(Beginning of Data in this exercise)

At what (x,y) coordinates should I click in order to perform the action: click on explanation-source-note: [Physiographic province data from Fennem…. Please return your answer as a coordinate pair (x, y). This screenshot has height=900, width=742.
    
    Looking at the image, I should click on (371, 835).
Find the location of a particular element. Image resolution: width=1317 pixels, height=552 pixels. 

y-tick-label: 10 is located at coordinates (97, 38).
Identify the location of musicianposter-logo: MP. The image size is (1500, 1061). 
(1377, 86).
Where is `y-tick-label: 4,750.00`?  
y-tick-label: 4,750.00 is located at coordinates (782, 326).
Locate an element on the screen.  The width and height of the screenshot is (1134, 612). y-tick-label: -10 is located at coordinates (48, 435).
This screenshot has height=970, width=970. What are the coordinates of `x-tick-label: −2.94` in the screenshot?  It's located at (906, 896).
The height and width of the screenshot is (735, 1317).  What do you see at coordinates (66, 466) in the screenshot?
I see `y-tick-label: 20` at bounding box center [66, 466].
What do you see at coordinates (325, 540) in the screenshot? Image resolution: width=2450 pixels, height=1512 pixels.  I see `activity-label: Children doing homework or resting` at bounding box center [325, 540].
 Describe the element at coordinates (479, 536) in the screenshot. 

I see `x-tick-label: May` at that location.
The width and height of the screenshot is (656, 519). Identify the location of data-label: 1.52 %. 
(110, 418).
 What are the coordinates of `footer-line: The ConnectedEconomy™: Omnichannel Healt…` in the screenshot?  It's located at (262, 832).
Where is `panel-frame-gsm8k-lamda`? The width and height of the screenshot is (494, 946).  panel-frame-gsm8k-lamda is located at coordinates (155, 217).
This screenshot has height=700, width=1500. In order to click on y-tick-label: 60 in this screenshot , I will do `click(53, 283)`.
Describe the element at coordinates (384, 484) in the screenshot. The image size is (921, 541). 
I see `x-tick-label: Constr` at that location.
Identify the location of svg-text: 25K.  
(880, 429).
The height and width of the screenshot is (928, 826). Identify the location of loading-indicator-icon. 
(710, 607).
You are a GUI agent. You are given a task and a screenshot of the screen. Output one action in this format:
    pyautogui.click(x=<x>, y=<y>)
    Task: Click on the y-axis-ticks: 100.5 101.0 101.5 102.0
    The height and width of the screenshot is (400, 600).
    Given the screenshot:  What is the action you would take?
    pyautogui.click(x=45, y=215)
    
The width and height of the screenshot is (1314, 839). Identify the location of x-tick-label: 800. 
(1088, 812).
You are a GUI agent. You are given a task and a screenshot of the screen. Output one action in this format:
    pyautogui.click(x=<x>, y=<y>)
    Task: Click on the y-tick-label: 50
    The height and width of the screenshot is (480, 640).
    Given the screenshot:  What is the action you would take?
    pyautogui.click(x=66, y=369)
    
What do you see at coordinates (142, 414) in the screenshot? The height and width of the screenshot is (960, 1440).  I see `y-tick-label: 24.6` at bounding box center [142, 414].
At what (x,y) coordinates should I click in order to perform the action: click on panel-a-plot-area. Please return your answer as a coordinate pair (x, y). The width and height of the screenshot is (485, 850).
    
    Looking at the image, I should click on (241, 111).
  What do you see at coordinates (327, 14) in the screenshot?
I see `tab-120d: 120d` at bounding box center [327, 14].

(End of Data in this exercise)

Recast every line of the records above as a numbered list, omitting the blank lines.

1. At what (x,y) coordinates should I click in order to perform the action: click on explanation-source-note: [Physiographic province data from Fennem…. Please return your answer as a coordinate pair (x, y). This screenshot has height=900, width=742.
2.     Looking at the image, I should click on (371, 835).
3. Find the location of a particular element. Image resolution: width=1317 pixels, height=552 pixels. 
4. y-tick-label: 10 is located at coordinates (97, 38).
5. Identify the location of musicianposter-logo: MP. The image size is (1500, 1061). 
6. (1377, 86).
7. Where is `y-tick-label: 4,750.00`?  
8. y-tick-label: 4,750.00 is located at coordinates (782, 326).
9. Locate an element on the screen.  The width and height of the screenshot is (1134, 612). y-tick-label: -10 is located at coordinates (48, 435).
10. This screenshot has height=970, width=970. What are the coordinates of `x-tick-label: −2.94` in the screenshot?  It's located at (906, 896).
11. The height and width of the screenshot is (735, 1317).  What do you see at coordinates (66, 466) in the screenshot?
12. I see `y-tick-label: 20` at bounding box center [66, 466].
13. What do you see at coordinates (325, 540) in the screenshot? Image resolution: width=2450 pixels, height=1512 pixels.  I see `activity-label: Children doing homework or resting` at bounding box center [325, 540].
14.  Describe the element at coordinates (479, 536) in the screenshot. 
15. I see `x-tick-label: May` at that location.
16. The width and height of the screenshot is (656, 519). Identify the location of data-label: 1.52 %. 
17. (110, 418).
18.  What are the coordinates of `footer-line: The ConnectedEconomy™: Omnichannel Healt…` in the screenshot?  It's located at (262, 832).
19. Where is `panel-frame-gsm8k-lamda`? The width and height of the screenshot is (494, 946).  panel-frame-gsm8k-lamda is located at coordinates (155, 217).
20. This screenshot has height=700, width=1500. In order to click on y-tick-label: 60 in this screenshot , I will do `click(53, 283)`.
21. Describe the element at coordinates (384, 484) in the screenshot. The image size is (921, 541). 
22. I see `x-tick-label: Constr` at that location.
23. Identify the location of svg-text: 25K.  
24. (880, 429).
25. The height and width of the screenshot is (928, 826). Identify the location of loading-indicator-icon. 
26. (710, 607).
27. You are a GUI agent. You are given a task and a screenshot of the screen. Output one action in this format:
28.     pyautogui.click(x=<x>, y=<y>)
29.     Task: Click on the y-axis-ticks: 100.5 101.0 101.5 102.0
30.     The height and width of the screenshot is (400, 600).
31.     Given the screenshot:  What is the action you would take?
32.     pyautogui.click(x=45, y=215)
33. The width and height of the screenshot is (1314, 839). Identify the location of x-tick-label: 800. 
34. (1088, 812).
35. You are a GUI agent. You are given a task and a screenshot of the screen. Output one action in this format:
36.     pyautogui.click(x=<x>, y=<y>)
37.     Task: Click on the y-tick-label: 50
38.     The height and width of the screenshot is (480, 640).
39.     Given the screenshot:  What is the action you would take?
40.     pyautogui.click(x=66, y=369)
41. What do you see at coordinates (142, 414) in the screenshot? The height and width of the screenshot is (960, 1440).  I see `y-tick-label: 24.6` at bounding box center [142, 414].
42. At what (x,y) coordinates should I click in order to perform the action: click on panel-a-plot-area. Please return your answer as a coordinate pair (x, y). The width and height of the screenshot is (485, 850).
43.     Looking at the image, I should click on (241, 111).
44.   What do you see at coordinates (327, 14) in the screenshot?
45. I see `tab-120d: 120d` at bounding box center [327, 14].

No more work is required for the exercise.